I catch a squirrel by some miracle, barely enough meat for a victor's breakfast. Haymitch pokes at it, amused, like it's not even worth eating. "Better than nothing," he says.
But it is something, because next he tells me to climb trees. Learn to shoot. Pick fights with older boys, just to see if I can hold my own. Half of it sounds more like punishment than training, but I take the scraps he gives me and do whatever it takes to keep getting them. It's less training and more hazing, but I have my reasons for sticking around. One reason, really.
The Games.
I choke on fear every time I think about them. Every time the names of the dead start flashing through my head. I imagine I'll be among them if I don't keep trying.
Then one day, right as I'm getting somewhere, right as Haymitch starts showing some actual interest, it all goes to hell.
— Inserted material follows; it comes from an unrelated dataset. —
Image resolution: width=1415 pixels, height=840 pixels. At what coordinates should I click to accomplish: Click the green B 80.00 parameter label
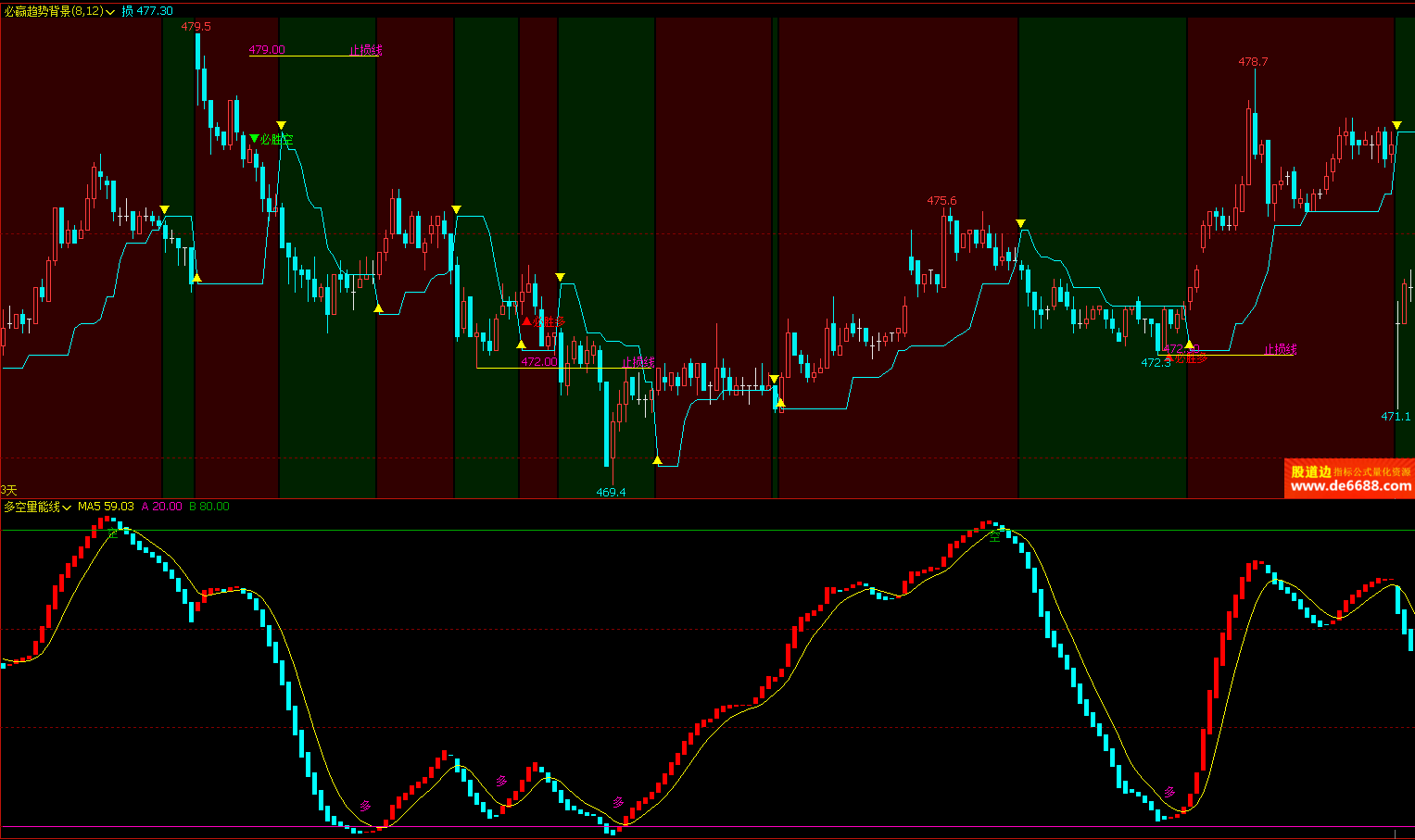[x=208, y=507]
I hear the mine accident before I see it. One, two, three explosions. Everyone stops. Everything stops. Then a scream cuts through the chaos, and I run.
The ground shakes and my world trembles with it, the sky blackening as ash swallows it whole. There's shouting, crying, and the sound of sirens I know are too late. Too damn late for anything but grief and panic. I freeze. I knew this was coming. It still feels like dying.
The smoke lifts, and I see a girl my age collapse, calling for her father. Katniss. Her grief-stricken cries haunt me as I stumble away.
Watching it happen is nothing like knowing it would happen eventually.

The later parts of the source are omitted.